* **Text shown**:
══════

Sporting Life

Big man from small nation crafts epic with Nadal

Rafael Nadal showing his frustration after losing a point to Luxembourg's Gilles Muller during their fourth round match at Wimbledon.
Rafael Nadal showing his frustration after losing a point to Luxembourg's Gilles Muller during their fourth round match at Wimbledon. PHOTO: AGENCE FRANCE-PRESSE

Rafael Nadal's face is a changing landscape of emotion. Gilles Muller has the dead eyes of an assassin. Nadal's headband is pushed up and he looks dishevelled. Muller has less hair on his head than grass on the baseline. Nadal is all twitches and tics. Muller is 34 and can't afford a single extra movement. It's midway through the fifth set and the match is where the finest contests always travel to. A place of suffering.

The most searing match last week was Donna Vekic v Johanna Konta, whose third set was like a brilliant yet agonising opera which ended at 10-8. Every error carried a harsher cost. Every risk was carefully weighed. Every nerve stretched like a tightrope wire. Their match was exquisite because it was excruciating. Who will break first (not serve but mentally)? How long will they not break?

Athletes must feel pain for us to find pleasure. This is why people stay up till 4am in Singapore to watch Nadal-Muller push each other to an emotional limit. In a fifth set of 135 minutes, 76 winners, 63 net points and more tension than you find outside maternity wards, they create dazzle even as they can barely think straight.

The unlikely hero of the night is a large man of soft hands from a small nation. Nadal used to be the best player in the world, but Muller is the greatest player in the history of Luxembourg. It is a nation with roughly 600,000 people and 70-odd castles and clearly he knows a little about fortifications.

Muller, who won his first title finally in January, got his trophy that day from Rod Laver, was watched by his kids, wept understandably and described it all as "a movie". Then he won a second title on grass in June. Now this July drama. Clearly he enjoys sequels.

Rafael Nadal showing his frustration after losing a point to Luxembourg's Gilles Muller during their fourth round match at Wimbledon. PHOTO: AGENCE FRANCE-PRESSE

His profile in the official portal of the Grand Duchy of Luxembourg states that "his strong point is balls which come in at an extraordinary high speed". Indeed. His 34-year-old knees bend so well we might presume he is a regular churchgoer and he plucks volleys out of the air with the deftness of a juggler. As for the violent percussiveness of his serve, it may be noted that he loves rock music.

══════

* **Items**:
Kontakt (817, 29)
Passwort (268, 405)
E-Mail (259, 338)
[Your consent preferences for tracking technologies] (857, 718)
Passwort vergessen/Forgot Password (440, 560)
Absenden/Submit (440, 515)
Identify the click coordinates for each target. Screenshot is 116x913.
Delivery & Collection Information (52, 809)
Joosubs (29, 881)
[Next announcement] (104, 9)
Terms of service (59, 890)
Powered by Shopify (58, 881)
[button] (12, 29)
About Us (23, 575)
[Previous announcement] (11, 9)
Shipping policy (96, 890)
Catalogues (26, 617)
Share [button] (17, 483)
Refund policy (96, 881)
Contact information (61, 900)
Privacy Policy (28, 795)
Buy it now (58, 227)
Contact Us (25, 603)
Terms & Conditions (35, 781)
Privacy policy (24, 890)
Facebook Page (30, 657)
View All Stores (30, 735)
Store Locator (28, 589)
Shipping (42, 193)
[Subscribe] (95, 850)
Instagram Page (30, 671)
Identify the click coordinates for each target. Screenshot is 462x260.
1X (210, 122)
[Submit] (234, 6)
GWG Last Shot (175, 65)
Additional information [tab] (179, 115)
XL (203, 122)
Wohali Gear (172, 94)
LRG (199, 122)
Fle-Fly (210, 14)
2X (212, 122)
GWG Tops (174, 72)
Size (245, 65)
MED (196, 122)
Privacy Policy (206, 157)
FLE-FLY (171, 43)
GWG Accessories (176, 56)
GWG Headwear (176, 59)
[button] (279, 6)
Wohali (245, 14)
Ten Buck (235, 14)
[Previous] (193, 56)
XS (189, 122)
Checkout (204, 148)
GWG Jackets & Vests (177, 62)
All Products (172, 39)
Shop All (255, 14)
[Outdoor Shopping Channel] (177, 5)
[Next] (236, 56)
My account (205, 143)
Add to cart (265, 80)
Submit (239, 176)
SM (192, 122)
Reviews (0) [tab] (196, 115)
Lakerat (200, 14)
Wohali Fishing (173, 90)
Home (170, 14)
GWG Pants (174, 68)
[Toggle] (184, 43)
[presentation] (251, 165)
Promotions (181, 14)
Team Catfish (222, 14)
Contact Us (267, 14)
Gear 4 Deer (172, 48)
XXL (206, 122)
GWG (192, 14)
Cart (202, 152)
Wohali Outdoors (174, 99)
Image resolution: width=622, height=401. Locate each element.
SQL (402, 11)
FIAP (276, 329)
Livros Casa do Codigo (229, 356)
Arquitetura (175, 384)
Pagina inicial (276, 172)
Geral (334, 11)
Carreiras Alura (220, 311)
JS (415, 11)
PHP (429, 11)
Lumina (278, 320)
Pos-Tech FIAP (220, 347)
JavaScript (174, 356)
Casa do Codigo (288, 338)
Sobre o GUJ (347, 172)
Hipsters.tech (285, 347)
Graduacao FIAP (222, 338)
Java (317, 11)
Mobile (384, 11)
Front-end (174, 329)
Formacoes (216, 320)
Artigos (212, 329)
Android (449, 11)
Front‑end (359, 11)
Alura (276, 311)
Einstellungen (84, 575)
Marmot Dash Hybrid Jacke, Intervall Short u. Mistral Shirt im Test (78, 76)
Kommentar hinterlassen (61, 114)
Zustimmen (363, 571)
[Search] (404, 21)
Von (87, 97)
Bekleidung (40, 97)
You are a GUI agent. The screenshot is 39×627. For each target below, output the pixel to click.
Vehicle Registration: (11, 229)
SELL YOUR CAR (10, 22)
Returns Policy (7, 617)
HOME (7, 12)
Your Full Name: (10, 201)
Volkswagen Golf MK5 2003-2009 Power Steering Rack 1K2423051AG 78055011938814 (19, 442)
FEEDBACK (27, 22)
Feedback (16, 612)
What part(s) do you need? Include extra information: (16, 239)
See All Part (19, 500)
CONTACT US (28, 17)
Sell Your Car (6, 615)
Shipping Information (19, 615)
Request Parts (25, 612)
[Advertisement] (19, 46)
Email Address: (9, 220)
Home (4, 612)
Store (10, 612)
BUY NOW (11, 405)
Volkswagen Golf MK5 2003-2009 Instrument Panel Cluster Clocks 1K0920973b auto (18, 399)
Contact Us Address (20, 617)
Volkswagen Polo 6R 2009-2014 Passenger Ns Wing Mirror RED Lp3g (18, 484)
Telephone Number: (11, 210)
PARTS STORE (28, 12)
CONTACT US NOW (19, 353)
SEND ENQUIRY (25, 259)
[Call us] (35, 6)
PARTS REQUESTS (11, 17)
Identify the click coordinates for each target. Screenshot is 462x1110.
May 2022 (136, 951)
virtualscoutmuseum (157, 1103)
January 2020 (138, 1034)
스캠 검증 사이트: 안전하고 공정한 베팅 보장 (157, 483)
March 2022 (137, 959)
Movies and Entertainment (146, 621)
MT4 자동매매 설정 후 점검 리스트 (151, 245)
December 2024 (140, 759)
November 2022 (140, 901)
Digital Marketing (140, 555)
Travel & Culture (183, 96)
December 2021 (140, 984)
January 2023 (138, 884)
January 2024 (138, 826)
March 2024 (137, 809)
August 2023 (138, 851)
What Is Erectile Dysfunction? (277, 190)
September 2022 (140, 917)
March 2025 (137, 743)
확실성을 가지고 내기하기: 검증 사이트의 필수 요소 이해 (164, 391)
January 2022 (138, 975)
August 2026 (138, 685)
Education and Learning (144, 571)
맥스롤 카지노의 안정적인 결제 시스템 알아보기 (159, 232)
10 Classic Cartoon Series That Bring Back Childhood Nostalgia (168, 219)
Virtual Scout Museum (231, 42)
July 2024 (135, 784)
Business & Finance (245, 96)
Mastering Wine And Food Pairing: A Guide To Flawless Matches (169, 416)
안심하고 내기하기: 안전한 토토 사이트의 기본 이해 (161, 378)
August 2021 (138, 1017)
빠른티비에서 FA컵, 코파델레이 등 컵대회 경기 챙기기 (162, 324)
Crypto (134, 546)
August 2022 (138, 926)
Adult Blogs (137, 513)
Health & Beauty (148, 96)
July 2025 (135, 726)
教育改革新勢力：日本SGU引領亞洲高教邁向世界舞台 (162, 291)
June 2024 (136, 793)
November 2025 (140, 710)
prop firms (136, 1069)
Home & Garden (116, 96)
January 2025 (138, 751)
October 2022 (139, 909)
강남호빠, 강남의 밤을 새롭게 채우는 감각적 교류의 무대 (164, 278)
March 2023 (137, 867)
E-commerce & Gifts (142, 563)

══════

* **To-do list**:
1. List every person named in the article on the Nadal-Muller match.
2. Do these statements agree with the article on the Nadal-Muller match? Answer yes or no for each and quote the deciding words. (a) Muller is 34 years old. (b) The third set between Vekic and Konta ended at 10-8. (c) Muller received his first title trophy from Nadal.
3. Rewrite the paragraph of the article on the Nadal-Muller match that begins "Muller, who won his first title" as a short list, keeping its main facts.

* **Exercise solutions**:
1.
- Rafael Nadal
- Gilles Muller
- Donna Vekic
- Johanna Konta
- Rod Laver

2.
(a) Yes: "Muller is 34 and can't afford a single extra movement."
(b) Yes: "whose third set was like a brilliant yet agonising opera which ended at 10-8"
(c) No: "got his trophy that day from Rod Laver"

3.
- Muller won his first title in January.
- Rod Laver presented the trophy, and Muller's kids watched.
- Muller wept and called it "a movie."
- He won a second title on grass in June.
- The match against Nadal is his July drama.